BU yılın mayıs ve haziran aylarında mali piyasalarda yaşanan çalkantı makro ekonomik verilerde çok önemli sapmalar yaratmamış görünüyor. Ama, bazı mikro değişkenlerde dikkat çekici gelişmeler görülüyor.
Mikro değişkenlerdeki gelişmeler belli bir süre sonra ya makro değişkenleri de değiştirecektir ya da makro dengeyi tehdit etmeye başlayacaktır.
Bu dönemde kurların ve faizlerin artmasıyla bankacılık sektörü dönemsel bir zarara uğramamış görünse de, sermaye tabanı küçümsenmeyecek boyutta eridi. Geçen yıl sonunda 40 milyar dolar olan bankaların öz kaynakları bu yılın ortasında 32.4 milyar dolara kadar geriledi. Ağustos ayı itibariyle, kurların da gerilemesiyle, bankaların öz kaynakları 38.2 milyar dolara geldi. Yani, öz kaynaklar geçen yıl sonu düzeyine henüz gelemedi.
GÜVEN SORUNU
Bu yılın ikinci yarısında gözlenen değişikler daha da ilginç görünüyor. 2001 krizinden sonra bankacılık sektörü likit kalmayı tercih etmeye başlamıştır.

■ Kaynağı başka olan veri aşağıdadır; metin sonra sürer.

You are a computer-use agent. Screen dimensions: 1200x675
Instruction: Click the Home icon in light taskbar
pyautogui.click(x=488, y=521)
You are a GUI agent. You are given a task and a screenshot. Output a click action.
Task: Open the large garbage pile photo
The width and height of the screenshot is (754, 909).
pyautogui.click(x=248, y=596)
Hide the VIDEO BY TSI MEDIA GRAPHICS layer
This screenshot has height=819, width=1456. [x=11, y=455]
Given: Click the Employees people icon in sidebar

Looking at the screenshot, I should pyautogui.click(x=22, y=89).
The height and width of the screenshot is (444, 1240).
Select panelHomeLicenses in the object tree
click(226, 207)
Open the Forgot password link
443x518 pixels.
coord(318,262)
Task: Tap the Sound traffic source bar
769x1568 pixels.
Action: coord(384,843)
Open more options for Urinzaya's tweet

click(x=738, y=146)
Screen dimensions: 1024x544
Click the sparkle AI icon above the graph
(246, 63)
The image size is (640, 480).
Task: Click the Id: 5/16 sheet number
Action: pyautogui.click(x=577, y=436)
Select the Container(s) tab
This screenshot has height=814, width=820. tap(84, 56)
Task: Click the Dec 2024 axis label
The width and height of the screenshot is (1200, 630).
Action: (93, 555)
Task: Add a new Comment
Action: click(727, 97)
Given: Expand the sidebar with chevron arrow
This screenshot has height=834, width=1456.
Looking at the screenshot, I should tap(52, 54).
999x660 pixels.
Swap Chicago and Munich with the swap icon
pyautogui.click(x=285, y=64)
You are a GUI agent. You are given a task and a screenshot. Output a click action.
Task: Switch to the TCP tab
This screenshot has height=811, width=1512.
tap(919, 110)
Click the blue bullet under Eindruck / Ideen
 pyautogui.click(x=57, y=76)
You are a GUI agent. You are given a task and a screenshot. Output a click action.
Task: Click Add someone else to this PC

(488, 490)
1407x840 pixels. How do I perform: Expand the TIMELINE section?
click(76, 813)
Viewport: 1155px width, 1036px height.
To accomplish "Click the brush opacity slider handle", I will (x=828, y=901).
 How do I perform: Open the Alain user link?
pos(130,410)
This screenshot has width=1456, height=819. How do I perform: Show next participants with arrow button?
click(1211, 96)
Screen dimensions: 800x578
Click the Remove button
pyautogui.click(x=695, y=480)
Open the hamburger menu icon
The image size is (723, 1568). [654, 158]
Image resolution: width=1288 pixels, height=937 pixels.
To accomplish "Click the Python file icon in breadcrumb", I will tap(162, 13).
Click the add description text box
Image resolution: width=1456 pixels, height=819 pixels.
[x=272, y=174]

Bankalarımızın likidite tercihi bu yılın ikinci yarısında artmış görünmektedir. Özellikle dövizde bankalarımızın likiditesi artmıştır. Türk parasında zaten yeterince likit durumdalar. Bankalar ile parasal otorite arasında likiditenin ileride sağlanıp sağlanamayacağı konusunda bankalardan gelen bir güven sorunu var gibi görünmektedir.
Bankaların bilanço tercihlerinde ekonomik birimlerin tercihlerindeki değişmeler de doğal olarak etkili olmuştur. Örneğin, Bu yılın mart ayı sonunda 43.8 milyar dolar olan gerçek kişilerin bankalardaki döviz mevduatı ekim ayı sonunda 48.9 milyar dolar olmuştur.
Bankalar son yedi ayda gerçek kişilerden topladıkları 5.2 milyar dolar tutarındaki döviz mevduatlarının hepsini yurt dışındaki bankalara yatırmışlardır. Bankalarımızın yurt dışı bankalardaki plasmanları son yedi ayda 10.8 milyar dolardan 22.4 milyar dolara yükselmiştir.
Yurt içinden döviz mevduatları yoluyla borçlanıp yurt dışı bankalara plasman yapmak zarar doğuran bir uygulamadır. Böyle olduğu halde, bankalarımızın son dönemlerde döviz mevduatlarına uyguladıkları faizleri artırarak döviz mevduatı toplamaya çalışmalarının arkasındaki dürtünün yalnızca likidite yaratmak olup olmadığı ise tartışmaya açık bir konudur.
Toplam Türk parası mevduatlar bu yılın haziran ayı sonunda 181.6 milyar YTL olmuşken, ekim sonunda 180.5 milyar YTL’ye düşmüştür. Türk parası mevduatlar artmamaktadır. Buna karşılık aynı dönemde, tasarruf mevduatı yalnızca yüzde 2.5 artarken, tasarruf mevduatı dışındaki mevduatlar yüzde 5 azalmıştır.
YABANCI TERCİHİ
Haziran-ekim döneminde bankalarımızın açtıkları krediler 199.4 milyar YTL’den 205.1 milyar YTL’ye gelmiştir. Bu dönemde Türk parası krediler yüzde 9.3 kadar artarken, döviz kredileri dolar bazında değişmemiştir denebilir.
Bankalarımızda emanette duran yurt dışı yerleşiklerin menkul kıymet portföyü ciddi bir patlama gösteriyor. Haziran sonunda yurt dışı yerleşiklerin 14.2 milyar dolar tutarında bankalarımızda emanet menkul kıymet portföyü varken bu rakam ekim sonunda 24.4 milyar dolara yükseldi. Buna karşılık yurt içi yerleşiklerin bankalarımızda emanette duran menkul kıymet portföyü YTL bazında önemli bir değişiklik göstermedi. Sonuçta, yurtdışı yerleşiklerin emanetteki portföyünün toplam emanetteki portföye oranı yüzde 25’den yüzde 34’e yükseldi.
Yurt içindeki ekonomik birimlerde genelde bir tutuculuk (risk iştahsızlığı) gözleniyor. Bu tutumun farklı makro ekonomik gelişmelerin habercisi olup olmadığını şimdiden kestirebilmek çok kolay değil.